ACTIVITY: For this exercise, restate word for word only the lines from the first line of the data to the line containing "Screen dimensions: 2394x946".

(Stored data)
- Opening Delimiter -

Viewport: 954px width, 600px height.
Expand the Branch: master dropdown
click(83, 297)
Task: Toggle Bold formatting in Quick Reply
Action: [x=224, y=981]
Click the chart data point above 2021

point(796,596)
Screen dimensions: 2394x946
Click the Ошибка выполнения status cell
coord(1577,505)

- Closing Delimiter -

COMPLETED TASK:
Viewport: 954px width, 600px height.
Expand the Branch: master dropdown
click(83, 297)
Task: Toggle Bold formatting in Quick Reply
Action: [x=224, y=981]
Click the chart data point above 2021

point(796,596)
Screen dimensions: 2394x946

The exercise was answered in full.